DOCUMENT SECTION -
[start]
Let’s look how SymPy represents this expression under the hood.

from sympy import srepr

srepr(expr)
"Add(Symbol('b'), Mul(Symbol('m'), Symbol('x')))"

Limits#

from sympy import limit, exp, oo

limit(exp(x)/x**100, x, oo) 
\[\displaystyle \infty\]
# # EXAMPLE 2: ... consider segtment of length (b-a) cut into n parts
# delta = (b - a)/n

# zero length...
# limit(delta, n, oo)

# but still add up to whole interval...
# summation(delta, (i, 0, n-1))

Derivatives#

The derivative function of \(f(x) = mx +b\) is \(f'(x)=m\).

from sympy import diff

f = b + m*x

diff(f, x)
\[\displaystyle m\]

The derivative function of \(f(x) = \frac{c}{2}x^2\) is \(f'(x)=cx\).

f = c/2 * x**2

diff(f, x)
\[\displaystyle c x\]

Here is another example of a complicated-looking function, that includes an exponential, a trigonometric, and a logarithmic function.

from sympy import log, exp, sin
f = exp(x) + sin(x) + log(x)
f
\[\displaystyle e^{x} + \log{\left(x \right)} + \sin{\left(x \right)}\]
diff(f)
\[\displaystyle e^{x} + \cos{\left(x \right)} + \frac{1}{x}\]

Optimization algorithms#

See wikipedia for the description of the gradient descent algorithm.

The code below implements a simplified version in one dimension, so we call it derivative descent.
[end]
RECORDED DATA -
[start]
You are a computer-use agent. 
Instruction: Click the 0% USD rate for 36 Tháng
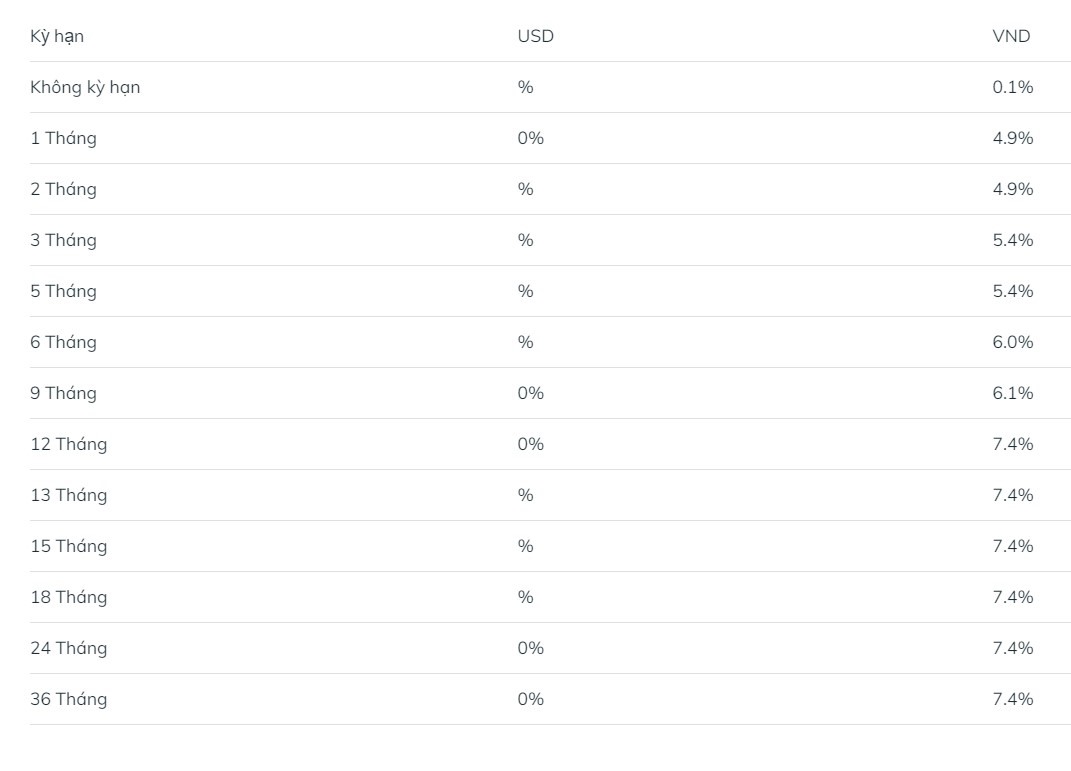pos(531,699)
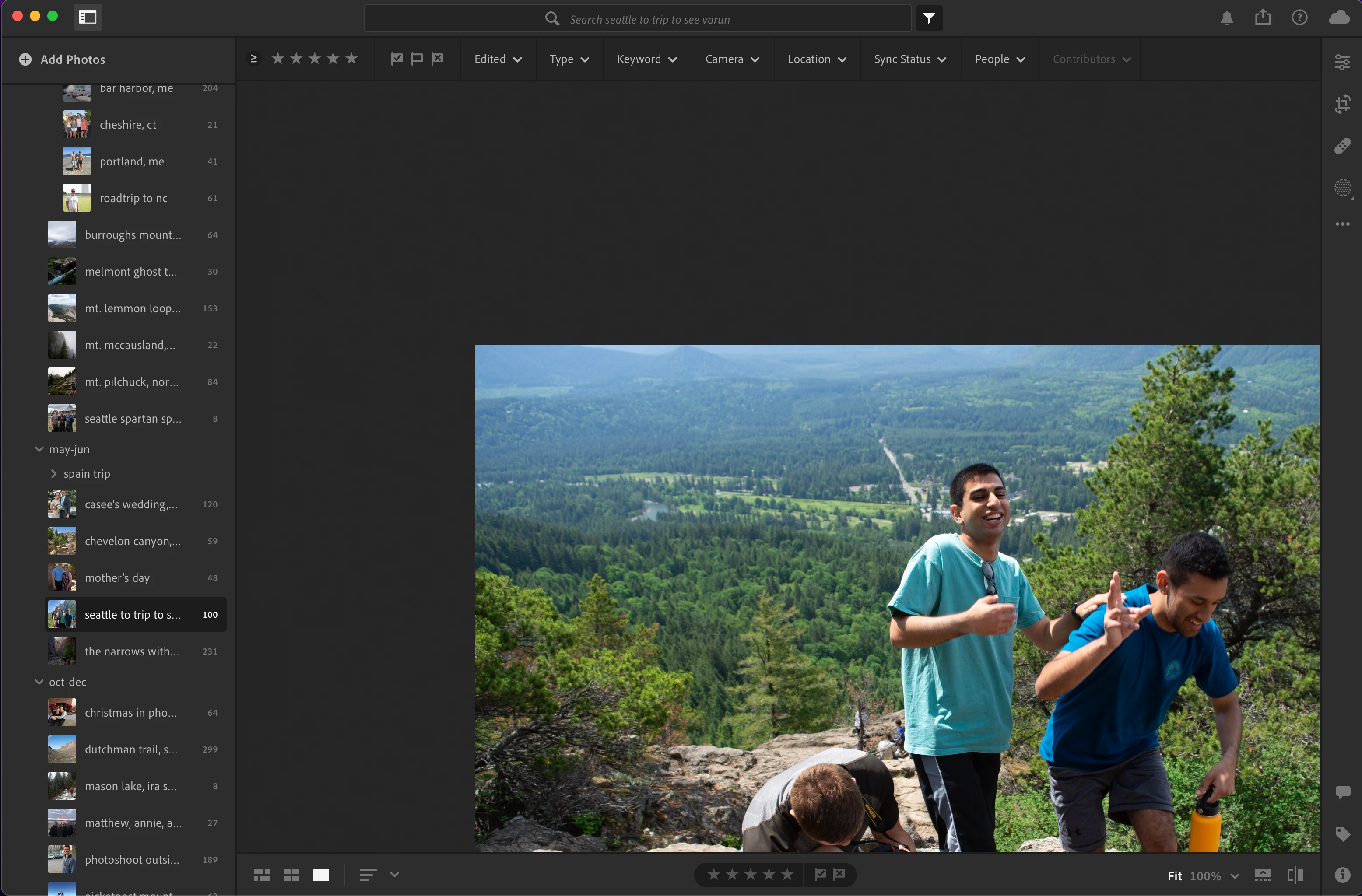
[end]
TASK LIST -
[1] According to the SymPy tutorial text, what does the code at its end implement, and what is that version called?
[2] Print the part of the SymPy tutorial that opens with the words containing "limit(exp(x)/x**100, x, oo)" and closes with "limit(delta, n, oo)".

SOLUTIONS TO THE TASKS -
[1] It implements a simplified one-dimensional version of the gradient descent algorithm, called derivative descent.

[2]
limit(exp(x)/x**100, x, oo) 
\[\displaystyle \infty\]
# # EXAMPLE 2: ... consider segtment of length (b-a) cut into n parts
# delta = (b - a)/n

# zero length...
# limit(delta, n, oo)